Опубликовано в журнале Знамя, номер 8, 2011
Я знал его — я его не знал
Ролан Быков. Дневники. — Москва: АСТ, Астрель, 2010.
…Сам себя, говорят, он построил
Сам себя, говорят, смастерил,
Сам смолою себя пропитал,
Сам оделся и в дуб, и в металл,
Сам повел себя в рейс,
Сам свой лоцман, сам свой боцман,
Сам свой
Капитан…
Новелла Матвеева
Я познакомился с ним в 1945-м, как раз в тот год, когда он начал свой первый юношеский дневник, и на протяжении полувека с лишним у меня с ним было множество разнообразных “пересечений”. В составе театральной студии Московского городского дома пионеров мы плыли по Волге, и я присутствовал на спектакле с его участием в разрушенном почти до основания Сталинграде. В разное время я видел его на сцене (в ролях Кота в сапогах, Учителя королевы, Алеши Пешкова и Пушкина), на кино- и телеэкране (наиболее яркие впечатления: скоморох, Иван Карякин, Савушкин, Ефим Магазанник, Хрущев — в фильмах “Страсти по Андрею”, “Служили два товарища”, “Мертвый сезон”, “Комиссар” и “Серые волки”, а также — “Домовой” с ни на кого не похожей декламацией стихов Маяковского и размышлениями о его поэзии). Общался с ним и творчески, репетируя под его руководством роль в спектакле “Двадцать лет спустя” М. Светлова, замещая его во время болезни в “Двенадцати месяцах”; в период его работы над фильмом “Телеграмма”, где он снимал в главной роли моего ученика, он дважды выступал у меня в школе (блистательно рассказывая о будущем фильме и говоря об эволюции положительного героя в советской кинематографии), а я бывал у него в студии и дома.
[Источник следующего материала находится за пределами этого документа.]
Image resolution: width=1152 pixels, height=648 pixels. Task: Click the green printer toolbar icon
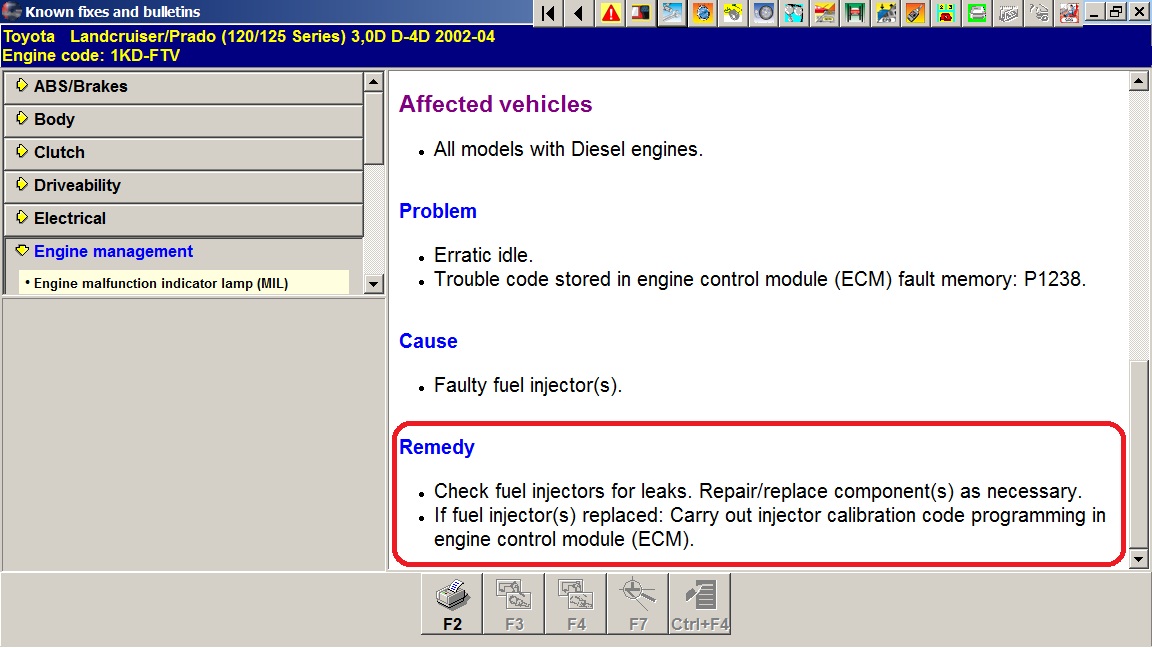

В Академии педагогических наук, будучи аспирантом, я слушал его экспромт (“Ролан может на любую тему держать двухчасовую речь, и все логично, и все умно, и все убедительно”, — свидетельствует драматург Александр Хмелик, а режиссер Генрих Габай добавляет: “Ролан, сколько я его знаю, ходит весь в манифестах”). Доводилось присутствовать на обсуждениях книг в Доме актера, когда он вдруг кивал на меня, большинству не знакомого, заявляя: “Феликс не даст соврать…”. Приглашал он на премьеры и творческие встречи меня с женой, а то и с учениками; присутствовал я и на церемонии вручения подарков всем участникам фильма “Телеграмма”.
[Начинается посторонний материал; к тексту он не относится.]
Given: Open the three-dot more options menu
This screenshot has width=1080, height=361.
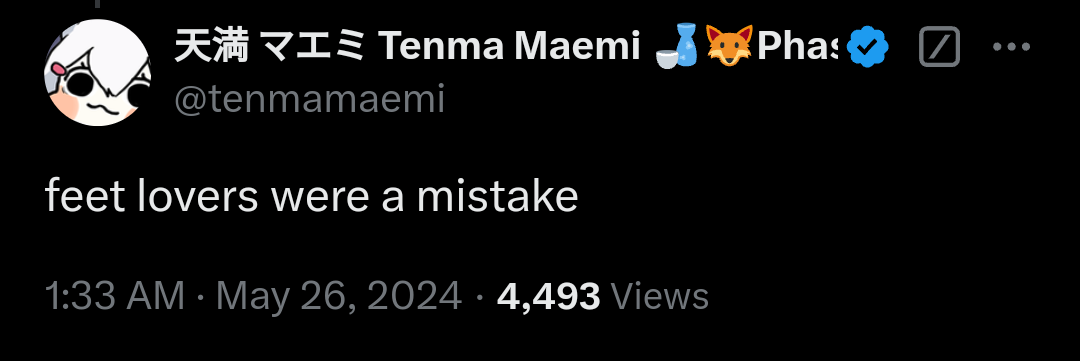Looking at the screenshot, I should coord(1011,47).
“Дневники”… Читая их, я вспоминал Печорина и Глумова и почему-то представлял себе, каким мог бы быть дневник Чацкого. В своей книжке о Ролане Быкове И. Левшина высказывает такую мысль: “…думается, что признанное всеми еще с отрочества “премьерство” Ролана, его постоянная уверенность в себе, его неистребимая наступательность, заставляющая собеседника, зрителя, слушателя поверить в само собой разумеющуюся первостепенность всего, что делает и говорит Быков, — тоже с его стороны актерство: “Быков самоуверен, хвастлив, нескромен и недобр”, — говорят одни. “Быков застенчив, неуверен, доброжелателен и мил”, — говорят другие”.
“Юношеские дневники” — в конце книги, но я начал с них: не терпелось проверить, таким ли был их автор, каким он казался нам, младшим. Чуть ли не на каждой странице — самохарактеристики, совершенно неожиданные: “я гаденький человечек средних способностей”; “фу, какой я пошляк!”; “я до того мелок, эгоистичен и нечестен, что даже страшно… я сейчас мещанин”; “опять играю! Играю в любовь, во влюбленность. Ужасная привычка!”; “Опять играл в деньги — страшный азарт”; “Снова пьян, не хочется трезветь”; “я безволен, я нецелеустремлен”. И — обобщение: “Все, что могу делать не так, — делаю. Ужас…”.
Если не знать дальнейшего, можно опрометчиво оставить без внимания все более настойчиво перекликающиеся строки: “Теперь надо… начинать работать над собой… (Это уже в июне 1945 года — в неполных шестнадцать лет. — Ф.Н.). Чего у меня нет? Организованности и образования. Я окончательный профан. Я перешел в девятый класс, не прочитав хотя бы русских классиков… Сегодня решил, что вести тетрадку записей необходимо хотя бы для разговора по душам с самим собой, что очень поможет в деле самоконтроля и развития умения стройно и логично доказать или выразить свою мысль…”.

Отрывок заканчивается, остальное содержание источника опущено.